Ramsey, p.162, notes that "other captains had testified that an accurate position could be obtained by taking cross bearings in only three minutes." On pp. 284-285, he notes that it was usually accurate to within a mile, with current and wind being the main things which affected its accuracy. It was used in circumstances when only one landmark with a known location could be seen.
I can't help but note that the Lusitania was 787 feet long. If accurate bearings were taken simultaneously from bow and stern, and the angles compared, there would have been a significant difference -- on the order of a degree if the estimated distance from the coast was correct. So, given proper equipment and crew, even the three minute course was not needed. If navigators hadn't developed the trig tables to perform that particular calculation, it was time they did so!
But forget all that and just look at the map on p. 532 of Massie. If Turner could see the Old Head of Kinsale -- and we know he could -- then he could have sailed into Queenstown based solely on visual observation. And, presumably, once docked, even he would have known his position.
The four point fix was surely the greatest gift Turner could possibly have given to an attacking vessel; what was he afraid of -- that Ireland had moved overnight? I have seen dozens of excuses for Turner, most of them valid -- but nothing can excuse the four point fix when the ship's position was adequately known.
Early in the afternoon of May 7, off the Kinsale coast not far from Queenstown, while taking the four point fix, Lusitania encountered the U-20 under KapitanLeutenant (Lt. Commander) Walter Schwieger. By this time, the weather was clear and bright (Ramsay, p. 223), so the German had no trouble tracking the liner. Even so, she would have been out of his reach -- except that Turner kindly turned the ship to do the Four Point Fix. Schweiger would later say, "She could not have steered a more perfect course if she had deliberately tried to give us a dead shot" (Larson, p. 232).

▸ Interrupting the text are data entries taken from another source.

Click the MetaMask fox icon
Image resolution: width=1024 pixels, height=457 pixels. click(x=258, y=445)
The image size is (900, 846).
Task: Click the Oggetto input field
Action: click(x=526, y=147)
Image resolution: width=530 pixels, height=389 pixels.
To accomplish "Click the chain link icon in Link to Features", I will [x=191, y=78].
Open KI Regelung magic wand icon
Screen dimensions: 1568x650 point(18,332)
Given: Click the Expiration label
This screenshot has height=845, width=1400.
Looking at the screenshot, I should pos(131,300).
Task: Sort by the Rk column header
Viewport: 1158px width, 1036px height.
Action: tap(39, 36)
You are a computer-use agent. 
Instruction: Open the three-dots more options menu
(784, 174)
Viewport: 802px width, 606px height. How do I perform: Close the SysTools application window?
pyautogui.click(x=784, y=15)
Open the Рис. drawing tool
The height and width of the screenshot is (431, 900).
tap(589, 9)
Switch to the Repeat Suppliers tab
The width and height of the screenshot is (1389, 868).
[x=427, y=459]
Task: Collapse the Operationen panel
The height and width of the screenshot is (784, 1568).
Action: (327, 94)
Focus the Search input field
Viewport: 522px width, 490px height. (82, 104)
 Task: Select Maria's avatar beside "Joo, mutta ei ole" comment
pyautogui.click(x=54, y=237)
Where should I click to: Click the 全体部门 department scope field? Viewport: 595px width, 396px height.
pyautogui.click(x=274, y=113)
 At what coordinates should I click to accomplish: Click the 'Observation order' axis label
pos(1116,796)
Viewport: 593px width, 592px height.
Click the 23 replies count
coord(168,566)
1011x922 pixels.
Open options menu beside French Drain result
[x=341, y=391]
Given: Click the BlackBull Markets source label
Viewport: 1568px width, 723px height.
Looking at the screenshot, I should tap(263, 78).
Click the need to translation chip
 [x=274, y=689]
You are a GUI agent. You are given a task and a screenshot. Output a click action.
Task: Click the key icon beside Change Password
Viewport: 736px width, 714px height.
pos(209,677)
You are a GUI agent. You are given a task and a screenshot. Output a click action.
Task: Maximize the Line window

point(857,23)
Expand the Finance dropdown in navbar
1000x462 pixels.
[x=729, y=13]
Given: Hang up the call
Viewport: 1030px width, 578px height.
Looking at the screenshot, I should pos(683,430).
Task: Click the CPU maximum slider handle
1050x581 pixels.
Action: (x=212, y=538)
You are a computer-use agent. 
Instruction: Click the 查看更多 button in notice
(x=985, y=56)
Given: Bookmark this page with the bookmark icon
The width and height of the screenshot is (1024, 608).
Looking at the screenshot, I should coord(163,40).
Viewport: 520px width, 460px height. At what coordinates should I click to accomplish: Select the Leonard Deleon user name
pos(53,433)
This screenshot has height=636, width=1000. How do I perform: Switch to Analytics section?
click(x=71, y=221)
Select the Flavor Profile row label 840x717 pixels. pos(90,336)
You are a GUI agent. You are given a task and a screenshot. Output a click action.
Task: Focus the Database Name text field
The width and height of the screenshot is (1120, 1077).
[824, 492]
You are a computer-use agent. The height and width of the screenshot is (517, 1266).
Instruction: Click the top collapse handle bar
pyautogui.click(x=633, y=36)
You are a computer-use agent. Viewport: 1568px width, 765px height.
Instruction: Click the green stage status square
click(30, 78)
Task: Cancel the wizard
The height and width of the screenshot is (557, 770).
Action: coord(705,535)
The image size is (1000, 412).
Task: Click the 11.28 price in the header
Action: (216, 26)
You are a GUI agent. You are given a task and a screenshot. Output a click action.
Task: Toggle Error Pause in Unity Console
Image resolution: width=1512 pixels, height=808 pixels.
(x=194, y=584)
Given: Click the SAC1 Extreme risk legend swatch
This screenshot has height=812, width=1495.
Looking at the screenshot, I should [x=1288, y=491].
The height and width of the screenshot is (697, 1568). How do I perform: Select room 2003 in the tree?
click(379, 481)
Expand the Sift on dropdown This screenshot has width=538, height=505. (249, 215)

Schwieger was actually giving up on this cruise; he was low on fuel and had already had several run-ins with British merchant ships. That left him with just three torpedoes, and it was standard policy to save two for the voyage home (Larson, pp. 204-205). Rather than risk digging into his reserve stock, he fired only one torpedo.
In a major stroke of luck, Schwieger's one torpedo hit Lusitania squarely, and exploded properly (many German torpedoes at this time were duds -- Preston, p. 165, says that 60% misfired in one way or another), and caused a secondary explosion.
(Some sources, including Marshall, p. 166, says there were two torpedoes; it appears this was based on the first British investigation, for which see O'Sullivan, p. 122; this claimed two torpedo hits, one forward and one aft. This was presumably inspired by the fact witnesses agreed there were two explosions; cf. Ramsey, p. 269. The claim of two torpedoes was at various times affirmed and retracted by Captain Turner -- Ramsey, p. 274; Preston, pp. 325, 402. Preston seems to think this was because Cunard wanted there to have been two torpedoes, presumably so they wouldn't look so bad, and the Admiralty also wanted two, because it would spare them having to explain a secondary explosion. A few passengers went so far as to claim three torpedoes; Preston, pp. 368, 402. The British investigation, of course, had no access to the German records showing only one torpedo -- the intelligence service may have known, but it wasn't talking -- so it may have seemed logical to assume two explosions meant two hits. It was nonetheless wrong).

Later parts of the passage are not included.